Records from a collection
----
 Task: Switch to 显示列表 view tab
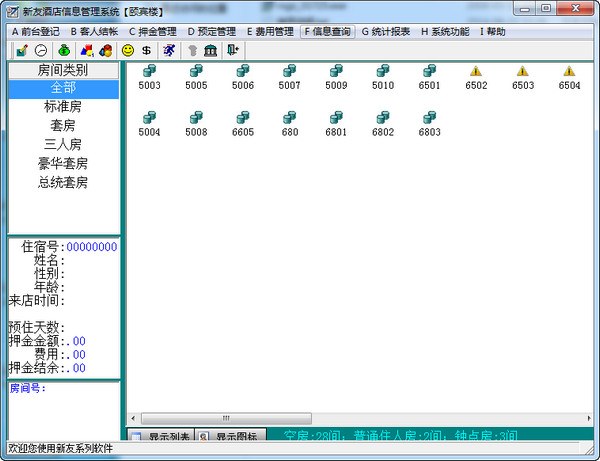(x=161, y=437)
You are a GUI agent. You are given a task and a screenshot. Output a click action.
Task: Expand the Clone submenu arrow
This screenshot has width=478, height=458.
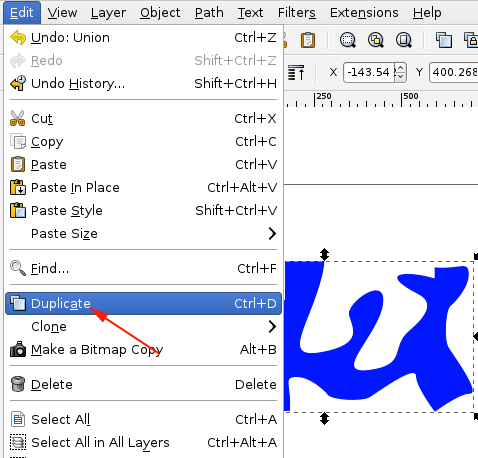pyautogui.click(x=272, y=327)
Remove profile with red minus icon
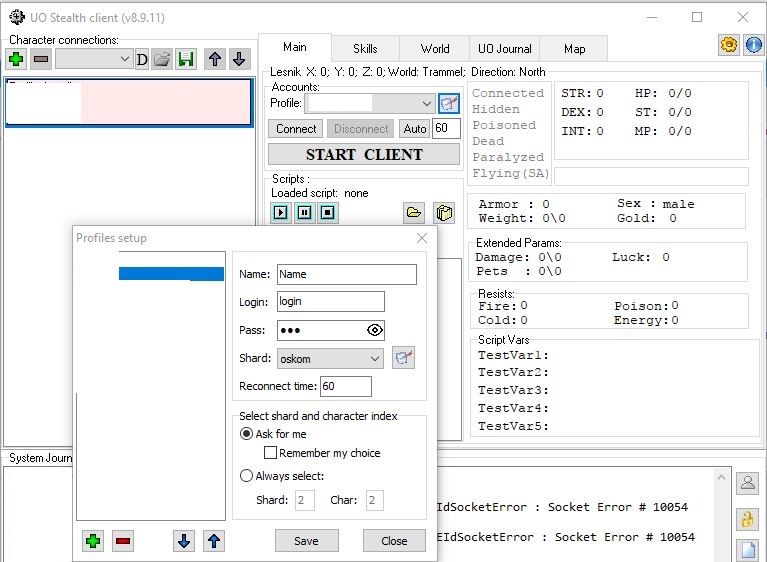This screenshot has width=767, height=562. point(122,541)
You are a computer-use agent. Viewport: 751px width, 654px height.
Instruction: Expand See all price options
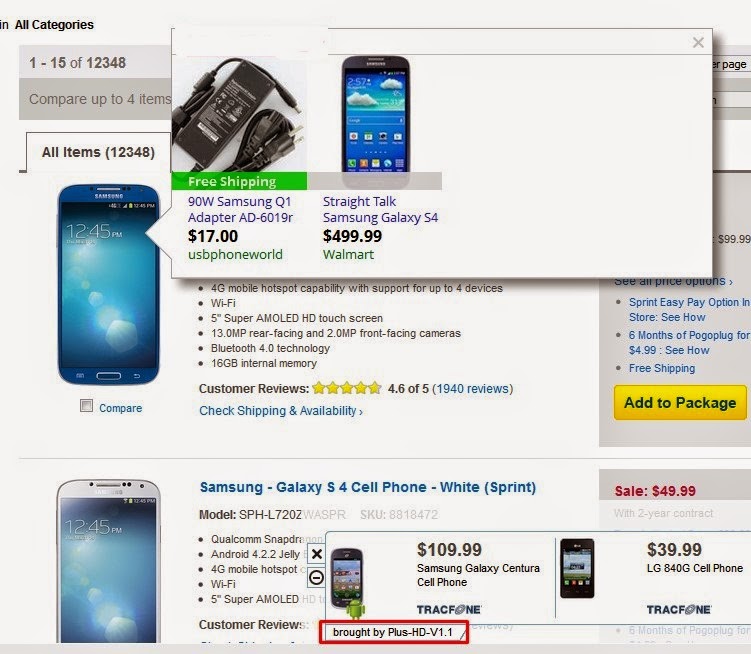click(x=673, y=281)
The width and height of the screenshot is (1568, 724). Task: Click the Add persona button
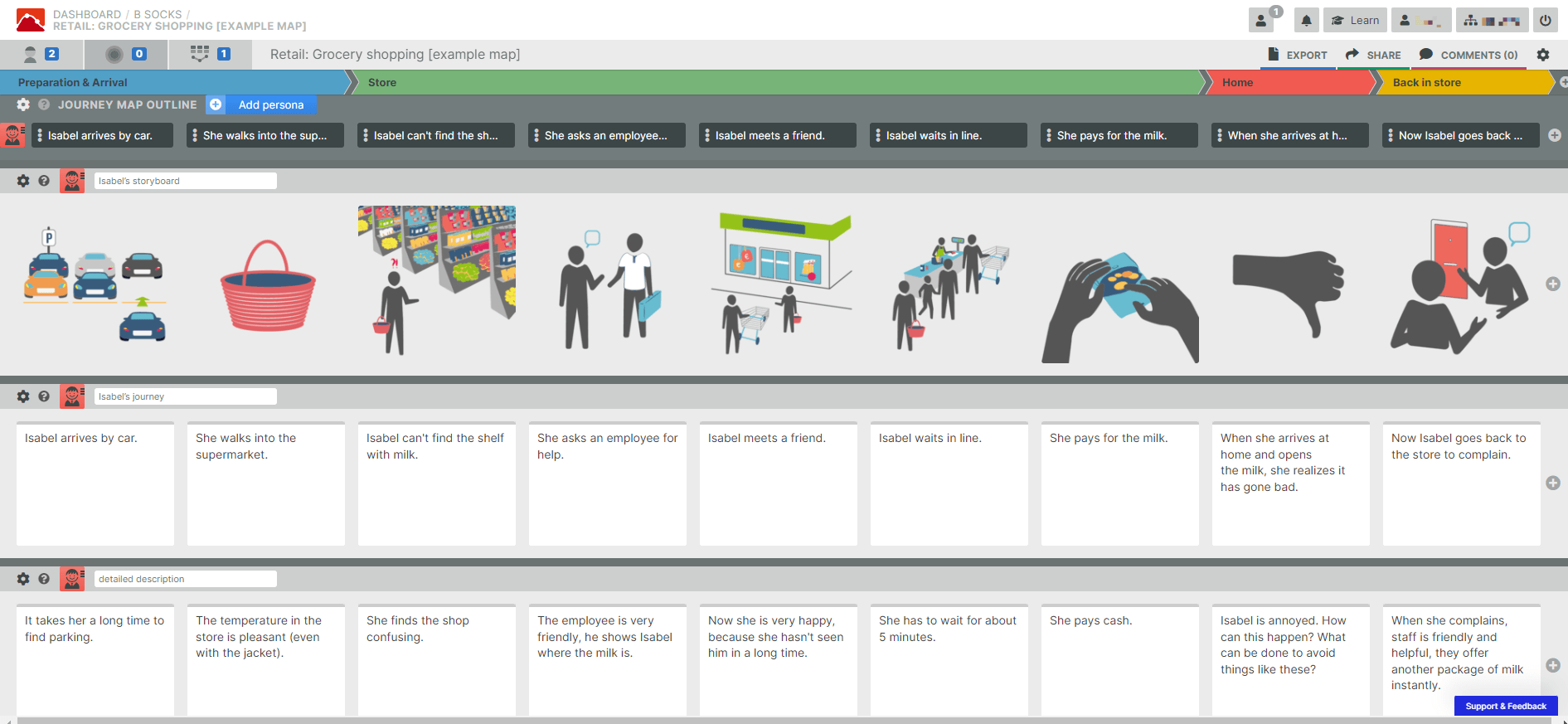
----
The expected result is every line above containing the string "agent".

→ **Response**
You are a GUI agent. You are given a task and a screenshot. Output a click action.
You are a computer-use agent. Viewport: 751px width, 654px height.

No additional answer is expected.